El centrocampista del Atlético de Madrid Saúl Níguez se ha convertido en la sensación del Europeo sub-21, el motor que ha guiado a la Rojita hasta la final y el jugador de moda en el fútbol continental. 

A sus 22 años no le faltan pretendientes, Barça y PSG entre ellos, pero Saúl, fiel a sus colores, solo piensa en estrenar el Metropolitano con el club colchonero. "El Atleti apostó por mi desde muy pequeñito y solo quiero devolverles la confianza. Soy feliz y las cosas van a seguir igual", ha zanjado.

Nacido en Elche en el seno de una familia de futbolistas, su ADN estaba programado para llegar a la élite del balompié.

Su padre, José Antonio Ñíguez, llegó a jugar en Primera con el Elche, el equipo donde empezó Saúl y cuyo escudo aún lleva tatuado en un brazo.

Su padre y sus dos hermanos mayores también han sido o son profesionales del balónY sus dos hermanos mayores también son profesionales del balón: Jony, el primogénito de la familia Ñíguez, acaba de fichar por el Mallorca y Aaron, el mediano, ganó una Liga escocesa con el Rangers y esta temporada ha estado a un paso de ascender a Primera con el Tenerife. Sin embargo, el crack de la familia era el benjamín, Saúl.

A los 11 años dejó su Elche natal y a su familia para incorporarse a la cantera del Real Madrid, el archienemigo de su actual equipo. Pero apenas vistió de blanco un año porque, como ha reconocido en varias entrevistas, lo pasó mal. "Me robaban las botas y la comida", recuerda.

Y aunque dejar el Real Madrid puede ser una experiencia traumática para un niño, Saúl encontró consuelo en el Atlético, donde ingresó al año siguiente como cadete.

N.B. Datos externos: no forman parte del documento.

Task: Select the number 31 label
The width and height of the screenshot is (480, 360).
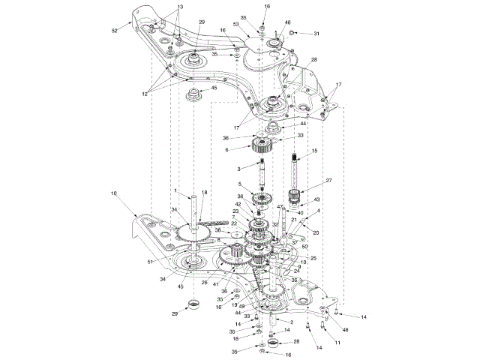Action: pyautogui.click(x=316, y=34)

Desde entonces, ha sido su casa.

Saúl ya lleva tres temporadas siendo un pilar fundamental en el Atlético de Simeone y ha marcado goles, algunos auténticas obras de arte, fundamentales para su equipo, especialmente en la Champions.

La pasada temporada, por ejemplo, le dio el pase a semifinales en Leicester (1-1) y hace dos firmó un golazo clave ante el Bayern en la ida de semifinales (1-0).

Pero Saúl es un crack discreto, de esos que aparecen cuando se les necesita, pero que suelen vivir a la sombra. Griezmann o Koke acaparan más titulares en el Atlético, algo así como lo que le ocurría a Iniesta en el Barça de Messi y Xavi.

Pero en la sub-21, Albert Celades le ha dado más libertad en el campo, juega más cerca del área y ha explotado su faceta goleadora: lleva 5 tantos y es el Pichichi del Europeo. Saúl brilla más que nunca.